R. C. : Oui, le capitalisme n’a pas évité la guerre, il l’a repoussée. Mais selon Lipovetsky, il nous a évité des catastrophes telles les guerres nucléaires et nous maintient dans une sorte de paix létale, qui n’en est pas moins insupportable, puisque cela veut dire aussi que toute contestation radicale est neutralisée, d’où une mise en cause du politique…
A. C. : Vous avez nommé votre compagnie Rictus. Pourquoi ?
D. B. : J’évoluais dans des milieux de gauche mais moins radicaux. Il me semblait que ceux-ci, par contre, acceptaient le monde tel qu’il était, quitte à se fondre en lui, ce qui ne me convenait pas non plus. Ronan et moi partagions une attitude « en biais », plus contradictoire, plus complexe et fragmentaire, moins dogmatique.
Les idéologies de nos parents, ces espèces d’autoroutes de la pensée, avaient complètement explosés. Et en explosant, des fragments de sens, d’idéologie se sont retrouvés à la surface des choses. Notre démarche était de gratter la surface pour recomposer du sens. Rictus, c’est cette attitude ambivalente, à la fois un sourire, à la fois une grimace.
Cette diagonale du regard nous situe en biais, ni dans une acceptation, ni dans un rejet total du monde. J’aime cette approche critique et la disposition d’esprit que demande une telle grimace.
A. C. : Votre premier spectacle RES / PERSONA est sous-titré NOUS QUI AVONS ENCORE 25 ANS. La thématique générationnelle semble être centrale dans votre travail. Dans votre trilogie1 , vous abordez notamment la difficulté d’entrer dans l’âge adulte, de prendre place dans cette société. Par ailleurs la mode, la musique, le design, les outils de communication
mais aussi Spiderman (le film), bref, tout ce que l’on qualifie généralement de produits de consommation nourrit vos spectacles. Outre la critique portée à notre mode de vie, ne s’agit-il pas également d’une déclaration d’amour à notre société ?

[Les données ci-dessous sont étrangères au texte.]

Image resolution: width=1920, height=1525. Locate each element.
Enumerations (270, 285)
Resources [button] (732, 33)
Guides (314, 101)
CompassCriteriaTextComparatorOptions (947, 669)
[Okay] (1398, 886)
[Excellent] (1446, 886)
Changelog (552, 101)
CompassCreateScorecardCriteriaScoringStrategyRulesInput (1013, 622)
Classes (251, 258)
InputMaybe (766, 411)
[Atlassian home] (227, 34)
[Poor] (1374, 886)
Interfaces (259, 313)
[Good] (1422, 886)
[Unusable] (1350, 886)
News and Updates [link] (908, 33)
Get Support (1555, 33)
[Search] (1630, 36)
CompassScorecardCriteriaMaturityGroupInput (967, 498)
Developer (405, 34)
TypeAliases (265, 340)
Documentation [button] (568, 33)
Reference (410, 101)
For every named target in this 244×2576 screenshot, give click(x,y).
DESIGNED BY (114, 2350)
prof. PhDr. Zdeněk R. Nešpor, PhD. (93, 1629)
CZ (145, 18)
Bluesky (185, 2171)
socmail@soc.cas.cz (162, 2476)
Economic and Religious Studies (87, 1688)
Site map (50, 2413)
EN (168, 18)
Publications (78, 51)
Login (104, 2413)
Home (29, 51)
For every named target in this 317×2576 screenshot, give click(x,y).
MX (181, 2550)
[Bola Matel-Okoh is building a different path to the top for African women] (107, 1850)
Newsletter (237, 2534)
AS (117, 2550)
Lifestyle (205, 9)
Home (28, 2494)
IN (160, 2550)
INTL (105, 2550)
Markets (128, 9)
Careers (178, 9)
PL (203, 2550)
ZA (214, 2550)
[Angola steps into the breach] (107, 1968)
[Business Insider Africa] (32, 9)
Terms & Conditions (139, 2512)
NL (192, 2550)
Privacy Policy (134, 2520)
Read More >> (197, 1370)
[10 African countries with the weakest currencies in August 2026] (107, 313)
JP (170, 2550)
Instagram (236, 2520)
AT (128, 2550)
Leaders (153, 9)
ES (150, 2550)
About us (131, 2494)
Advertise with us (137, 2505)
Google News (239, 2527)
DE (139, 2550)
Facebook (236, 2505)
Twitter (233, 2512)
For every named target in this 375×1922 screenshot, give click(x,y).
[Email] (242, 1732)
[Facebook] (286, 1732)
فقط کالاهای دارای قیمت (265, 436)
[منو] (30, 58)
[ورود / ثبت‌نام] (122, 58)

R. C. : La prouesse n’est pas d’arriver à faire une déclaration d’amour à Ikea mais simplement de reconnaître que cela sculpte le sensible. Que l’on aime ou rejette pour des raisons politique ces choses-là, qu’on le veuille ou non, cela détermine notre perception du monde. Je ne vois pas comment l’on peut travailler sur le réel – ce qui me semble la fonction principale d’un artiste – sans forcément aborder ces choses-là et sans immédiatement vouloir les juger, les balayer.
Notre génération a été stigmatisée comme apolitique, et cela par nos parents qui eux effectivement étaient la génération la plus politisée. Il y a aujourd’hui une articulation générationnelle difficile avec nos parents, une difficulté de se faire une place au monde. Nous avions donc, avec David, l’envie d’affirmer notre culture, fut-elle très américanisée et aussi affirmer non pas notre apolitisme mais notre façon particulière de penser la politique.